How to find all comments with Beautiful Soup


This question was asked four years ago, but the answer is now out of date for BS4.

I want to delete all comments in my html file using beautiful soup. Since BS4 makes each comment as a special type of navigable string, I thought this code would work:

for comments in soup.find_all('comment'):
     comments.decompose()

So that didn't work.... How do I find all comments using BS4?


Solution

  • You can pass a function to find_all() to help it check whether the string is a Comment.

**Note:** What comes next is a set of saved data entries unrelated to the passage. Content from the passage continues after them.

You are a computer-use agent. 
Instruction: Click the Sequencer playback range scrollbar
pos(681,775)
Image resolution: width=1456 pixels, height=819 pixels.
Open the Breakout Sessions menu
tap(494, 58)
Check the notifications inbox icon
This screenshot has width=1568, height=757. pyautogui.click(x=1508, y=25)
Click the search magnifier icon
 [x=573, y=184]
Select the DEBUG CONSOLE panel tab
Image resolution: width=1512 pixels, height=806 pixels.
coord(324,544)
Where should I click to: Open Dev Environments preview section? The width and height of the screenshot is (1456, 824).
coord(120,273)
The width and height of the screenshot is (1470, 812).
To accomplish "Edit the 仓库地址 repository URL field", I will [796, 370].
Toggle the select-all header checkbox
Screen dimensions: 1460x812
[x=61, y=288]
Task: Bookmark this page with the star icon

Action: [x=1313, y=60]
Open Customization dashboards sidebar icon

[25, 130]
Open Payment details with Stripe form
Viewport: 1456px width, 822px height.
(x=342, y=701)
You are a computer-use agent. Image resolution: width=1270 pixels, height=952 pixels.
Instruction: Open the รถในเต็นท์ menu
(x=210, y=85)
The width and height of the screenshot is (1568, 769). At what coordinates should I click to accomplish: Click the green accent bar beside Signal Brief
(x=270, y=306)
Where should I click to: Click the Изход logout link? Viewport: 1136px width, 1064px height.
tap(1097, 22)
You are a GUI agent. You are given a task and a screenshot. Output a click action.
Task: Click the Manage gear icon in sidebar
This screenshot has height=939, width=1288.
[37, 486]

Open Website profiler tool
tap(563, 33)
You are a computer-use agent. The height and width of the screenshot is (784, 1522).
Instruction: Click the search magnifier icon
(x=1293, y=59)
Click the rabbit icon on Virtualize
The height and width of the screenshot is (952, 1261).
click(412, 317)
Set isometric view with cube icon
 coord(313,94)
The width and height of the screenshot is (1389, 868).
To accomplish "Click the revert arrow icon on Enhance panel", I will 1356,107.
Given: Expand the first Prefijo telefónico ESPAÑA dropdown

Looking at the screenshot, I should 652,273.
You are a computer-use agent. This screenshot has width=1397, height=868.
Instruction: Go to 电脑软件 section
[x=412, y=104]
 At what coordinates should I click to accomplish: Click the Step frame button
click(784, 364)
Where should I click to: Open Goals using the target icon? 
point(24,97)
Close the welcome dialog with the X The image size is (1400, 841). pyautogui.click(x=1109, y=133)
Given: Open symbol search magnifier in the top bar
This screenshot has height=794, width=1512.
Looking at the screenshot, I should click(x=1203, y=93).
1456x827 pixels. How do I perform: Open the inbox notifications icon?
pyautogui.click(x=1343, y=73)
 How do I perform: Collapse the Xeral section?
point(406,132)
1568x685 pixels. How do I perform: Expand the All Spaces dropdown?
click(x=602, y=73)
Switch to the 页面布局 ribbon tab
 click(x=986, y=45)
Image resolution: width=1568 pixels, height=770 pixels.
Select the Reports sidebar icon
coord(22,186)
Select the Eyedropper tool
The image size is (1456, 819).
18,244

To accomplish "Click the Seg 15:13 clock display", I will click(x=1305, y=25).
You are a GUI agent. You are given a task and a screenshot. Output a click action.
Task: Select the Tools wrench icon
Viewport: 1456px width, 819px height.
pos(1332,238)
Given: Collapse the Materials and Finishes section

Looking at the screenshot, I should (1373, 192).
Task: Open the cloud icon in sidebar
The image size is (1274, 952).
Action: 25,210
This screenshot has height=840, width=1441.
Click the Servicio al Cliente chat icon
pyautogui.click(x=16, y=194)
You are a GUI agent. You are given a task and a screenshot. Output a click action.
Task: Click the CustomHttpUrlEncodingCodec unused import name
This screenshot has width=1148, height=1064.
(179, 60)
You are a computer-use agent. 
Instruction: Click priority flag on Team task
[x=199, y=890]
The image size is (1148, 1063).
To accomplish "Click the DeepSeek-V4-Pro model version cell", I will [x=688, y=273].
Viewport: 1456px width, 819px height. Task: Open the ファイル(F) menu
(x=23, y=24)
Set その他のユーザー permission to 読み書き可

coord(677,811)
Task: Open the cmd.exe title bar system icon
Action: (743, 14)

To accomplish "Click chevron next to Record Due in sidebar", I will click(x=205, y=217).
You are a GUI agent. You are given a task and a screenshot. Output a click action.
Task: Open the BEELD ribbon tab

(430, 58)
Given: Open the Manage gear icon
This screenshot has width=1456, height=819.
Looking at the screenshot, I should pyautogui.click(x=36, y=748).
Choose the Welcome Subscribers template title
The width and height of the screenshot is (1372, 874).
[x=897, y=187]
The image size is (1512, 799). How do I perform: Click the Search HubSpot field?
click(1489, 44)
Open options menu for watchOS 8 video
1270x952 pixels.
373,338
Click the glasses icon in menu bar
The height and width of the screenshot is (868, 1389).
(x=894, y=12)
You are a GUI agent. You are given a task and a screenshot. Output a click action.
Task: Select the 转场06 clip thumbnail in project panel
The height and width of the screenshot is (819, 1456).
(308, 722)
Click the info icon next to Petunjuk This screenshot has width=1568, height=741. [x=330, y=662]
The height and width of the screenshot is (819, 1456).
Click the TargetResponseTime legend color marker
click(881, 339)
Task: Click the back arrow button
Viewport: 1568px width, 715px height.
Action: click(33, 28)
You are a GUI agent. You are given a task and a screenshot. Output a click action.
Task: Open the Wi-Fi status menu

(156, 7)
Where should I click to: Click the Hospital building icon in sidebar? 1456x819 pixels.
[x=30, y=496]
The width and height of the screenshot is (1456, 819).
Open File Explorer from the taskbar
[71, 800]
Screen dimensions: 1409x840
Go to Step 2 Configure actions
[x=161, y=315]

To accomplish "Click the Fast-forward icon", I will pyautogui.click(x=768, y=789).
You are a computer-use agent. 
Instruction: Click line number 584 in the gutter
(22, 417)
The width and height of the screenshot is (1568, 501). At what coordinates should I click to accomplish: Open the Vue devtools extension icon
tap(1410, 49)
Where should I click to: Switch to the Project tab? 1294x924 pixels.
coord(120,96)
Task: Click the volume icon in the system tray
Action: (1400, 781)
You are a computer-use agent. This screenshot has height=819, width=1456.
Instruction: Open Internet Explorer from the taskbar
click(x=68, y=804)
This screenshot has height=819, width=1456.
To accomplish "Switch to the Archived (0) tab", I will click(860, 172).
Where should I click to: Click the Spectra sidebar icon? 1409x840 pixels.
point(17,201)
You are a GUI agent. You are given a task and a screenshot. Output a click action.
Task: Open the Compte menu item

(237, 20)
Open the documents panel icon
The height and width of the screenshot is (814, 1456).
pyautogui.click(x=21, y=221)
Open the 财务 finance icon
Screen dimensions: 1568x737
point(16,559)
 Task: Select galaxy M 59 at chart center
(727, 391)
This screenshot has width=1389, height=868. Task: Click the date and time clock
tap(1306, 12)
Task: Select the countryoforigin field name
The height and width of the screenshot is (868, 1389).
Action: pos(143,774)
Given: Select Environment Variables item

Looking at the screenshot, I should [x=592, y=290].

    For example I have below html:

    <body>
       <!-- Branding and main navigation -->
       <div class="Branding">The Science &amp; Safety Behind Your Favorite Products</div>
       <div class="l-branding">
          <p>Just a brand</p>
       </div>
       <!-- test comment here -->
       <div class="block_content">
          <a href="https://www.google.com">Google</a>
       </div>
    </body>
    

    Code:

    from bs4 import BeautifulSoup as BS
    from bs4 import Comment
    ....
    soup = BS(html, 'html.parser')
    comments = soup.find_all(string=lambda text: isinstance(text, Comment))
    for c in comments:
        print(c)
        print("===========")
        c.extract()
    

    the output would be:

    Branding and main navigation 
    ============
    test comment here
    ============
    

    BTW, I think the reason why find_all('Comment') doesn't work is (from BeautifulSoup document):

    Pass in a value for name and you’ll tell Beautiful Soup to only consider tags with certain names. Text strings will be ignored, as will tags whose names that don’t match.